An important step is to ensure that the surface between the valves and their seats are in perfect contact. Machining of the surfaces may be required and in most cases the valves are “lapped” to ensure perfect contact. Lapping is simply a process where the valve is positioned into its seat with some “lapping paste”, a slurry of liquid with fine abrasive powder, applied to the contact surface. When I do this at home (and you can try this at home!) I use a small rubber suction cup mounted on the end of a dowel which I stick to the flat end of the valve. I then spin the dowel in the palms of my hands, which rotates the valve against the abrasive slurry and brings the contact surfaces into perfect contact.
Dick notes that if requested, Coventry can source valves from a later XJ6 head, which are slightly larger and flow a little more air. Once the valves and guides are ready to go, each of the 12 valves has its valve spring and keeper installed. Coventry locks all of the valve tappet guides into place using small screws. Tappet guides have been known to work loose in some XK engines. I believe the later engines from the Series 2 cars are more prone to this due to their increased operating temperatures from efforts to meet emissions regs.
Now the cam shafts can be installed, along with new camshaft bearings. If requested by the customer, later camshafts can be sourced and installed which have superior profiles for quieter operation, although there will be no change to engine performance. Note that these later camshafts have substantially different cold gap requirements so if you have this done try and placard the engine, discretely, for the benefit of future owners and mechanics. Dick’s crew will of course set the cold cam clearances spot on and they should require zero maintenance for years to come, as the clearance properties of an overhead cam engine are very stable.
The renewed head is now almost ready.
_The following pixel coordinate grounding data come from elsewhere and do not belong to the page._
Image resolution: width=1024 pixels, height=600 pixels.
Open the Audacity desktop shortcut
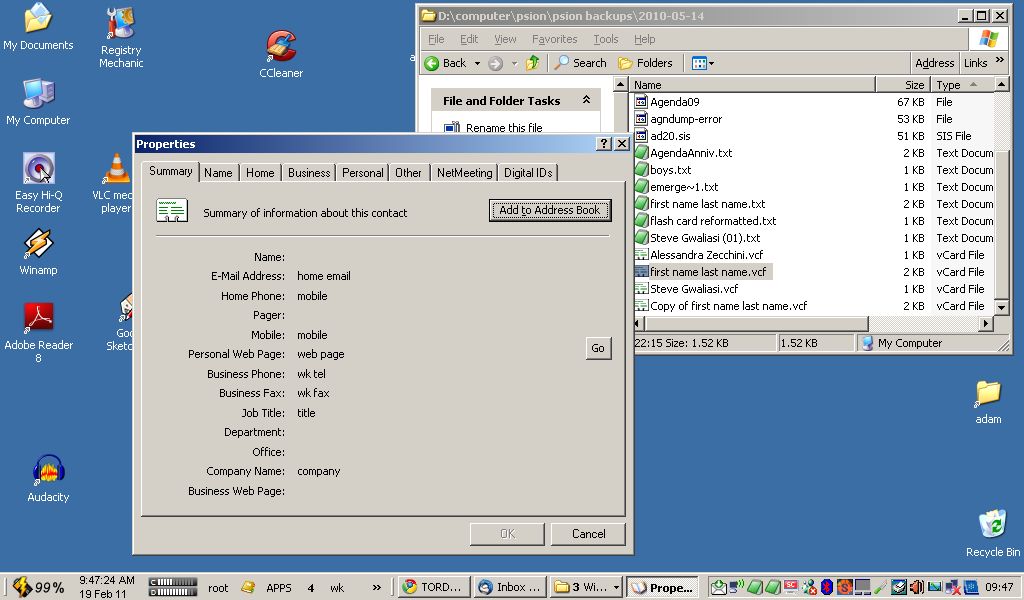point(48,474)
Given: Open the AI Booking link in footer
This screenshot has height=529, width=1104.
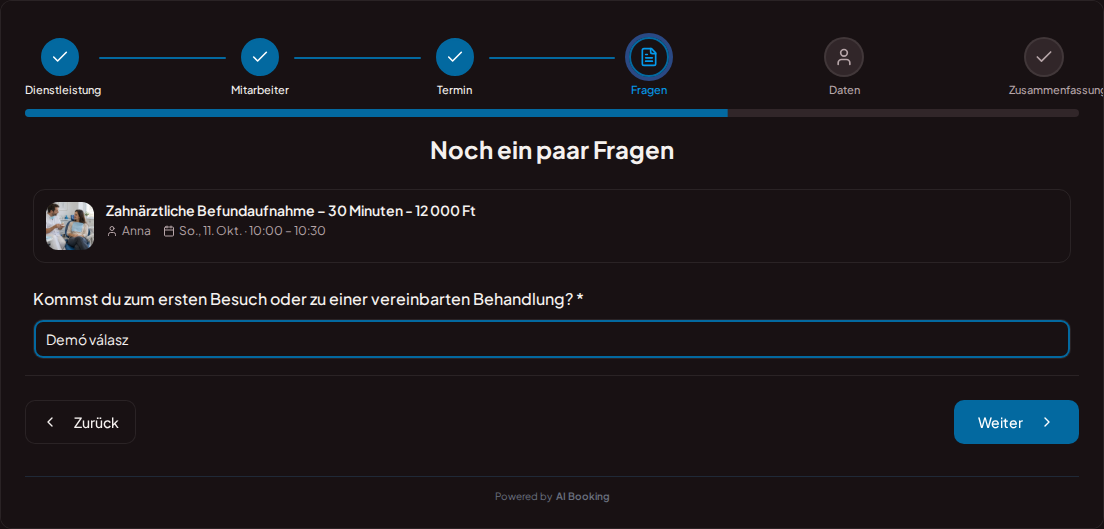Looking at the screenshot, I should (582, 497).
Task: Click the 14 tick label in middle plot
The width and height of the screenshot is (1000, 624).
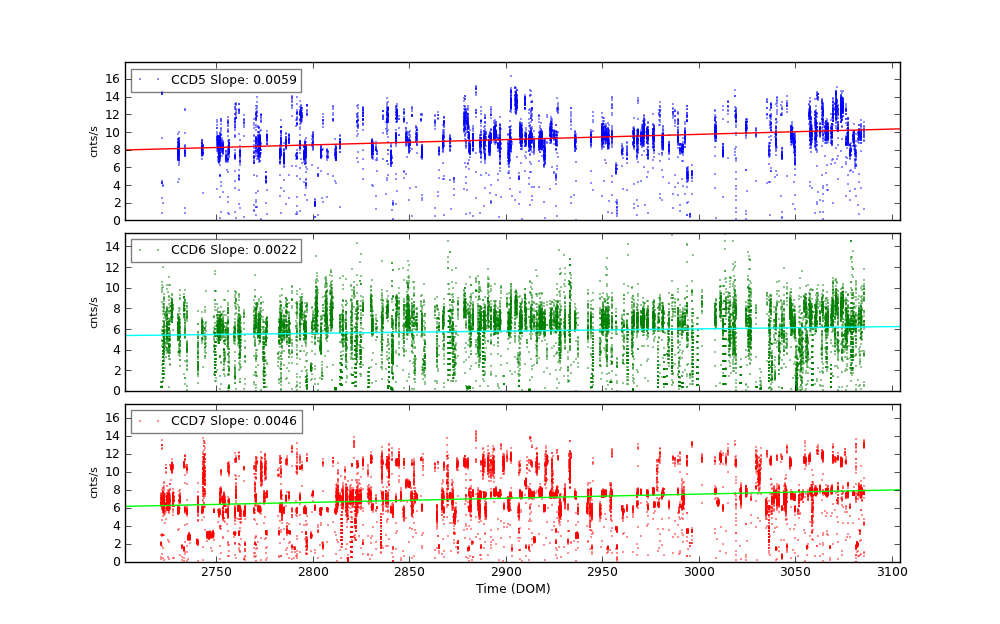Action: tap(112, 246)
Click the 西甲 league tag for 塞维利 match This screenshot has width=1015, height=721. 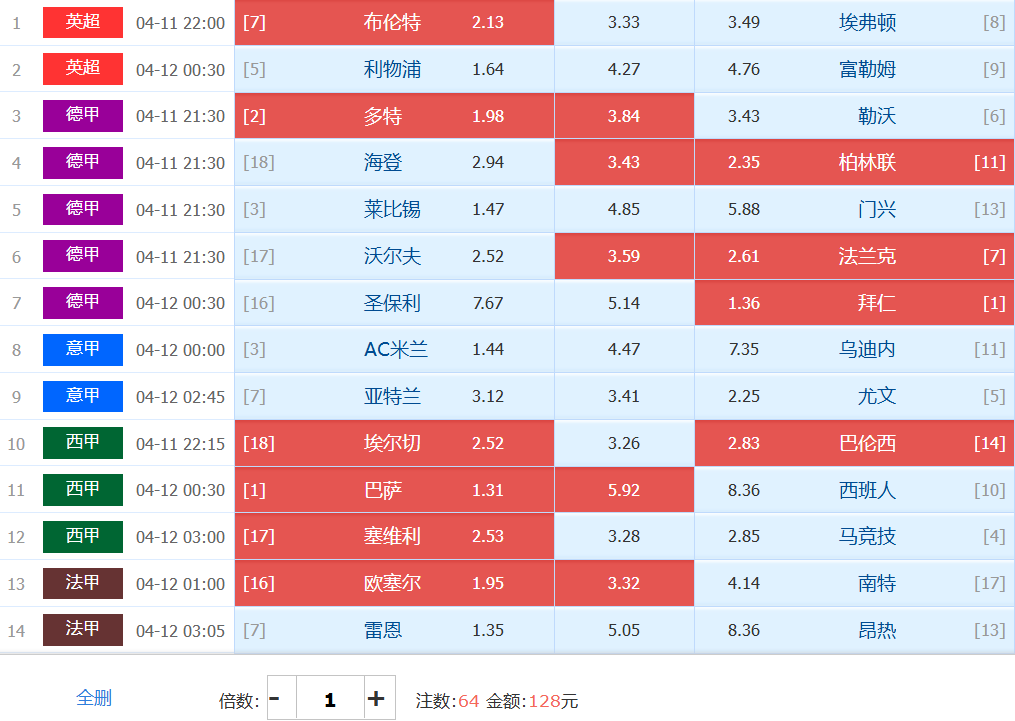coord(83,537)
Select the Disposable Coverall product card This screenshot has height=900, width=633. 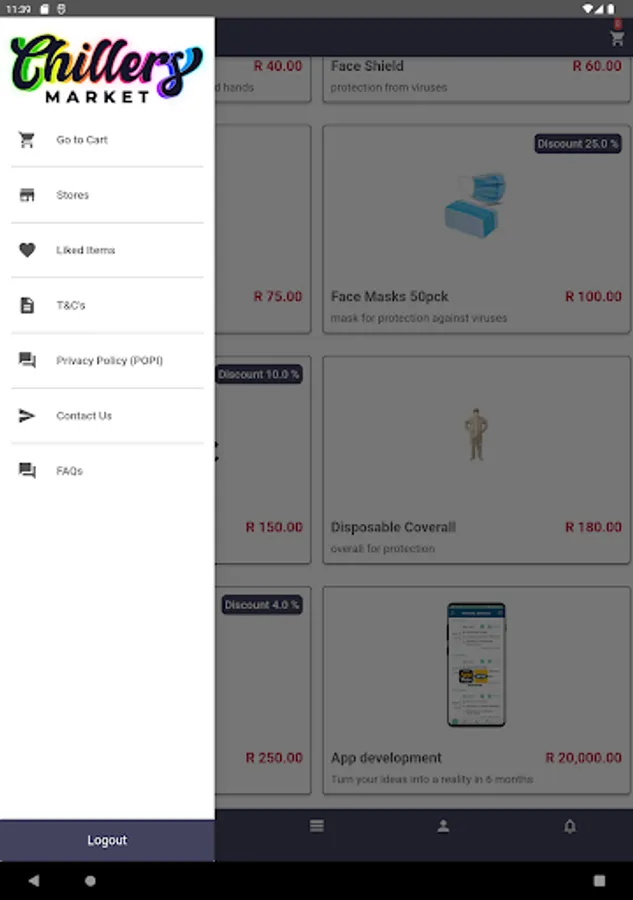coord(476,460)
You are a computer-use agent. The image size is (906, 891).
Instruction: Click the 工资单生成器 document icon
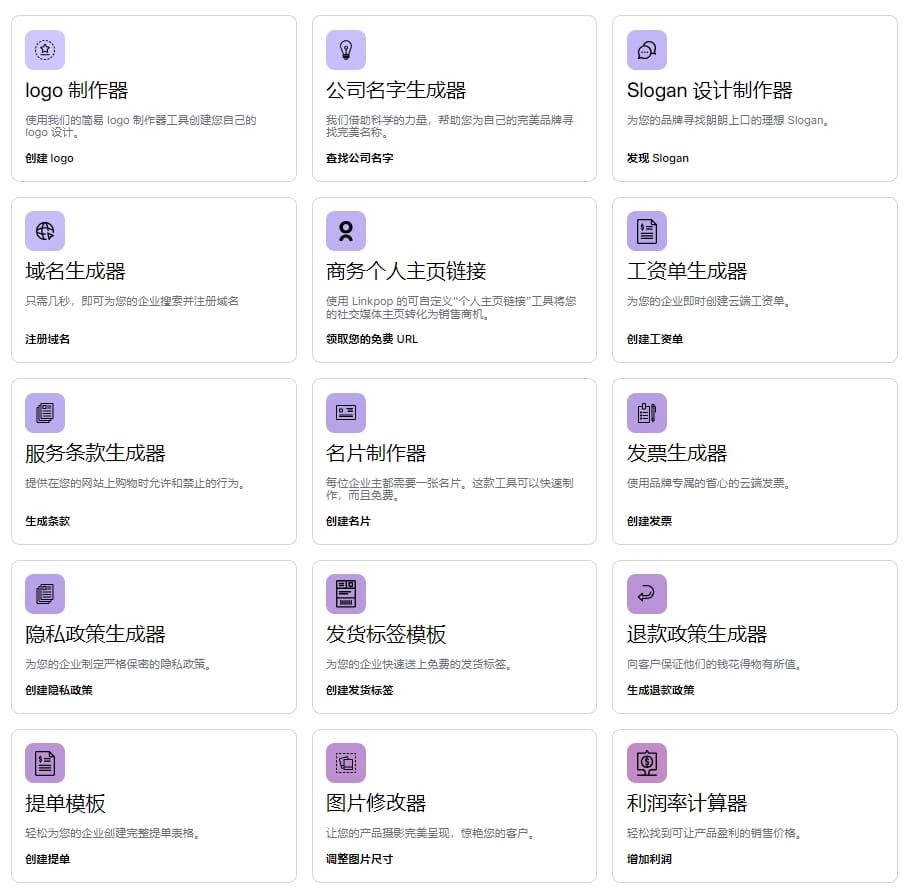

The correct color of paint is applied to the spark plug valley, in my case gold. A new head gasket is laid on the block and the head is positioned into place. The studs from the block stick up through the head and are tightened up in a methodical uniform way to the final “torque” or tension value. Be prepared to spring for new chrome acorn nuts for your head stud bolts. They are not cheap but are a very distinctive part of the XK engine.
Next, the timing chains are loosely assembled into place onto their sprockets on the ends of the camshafts. The relationship of the chains to each cam is very critical to overall engine performance. This is referred to as setting the cam timing, which I discuss in more detail on my website. Dick’s crew will get it right! Finally, new valve cover gaskets are put into place and the valve covers installed. Again, spring for new chrome acorn nuts. With the installation of the front breather cover and properly gapped spark plugs, your rebuilt engine is done! It will be safely ensconced on a shipping pallet and securely wrapped for shipment by truck. Be sure and have Coventry arrange the truck shipment, they get a much better deal than I could arrange!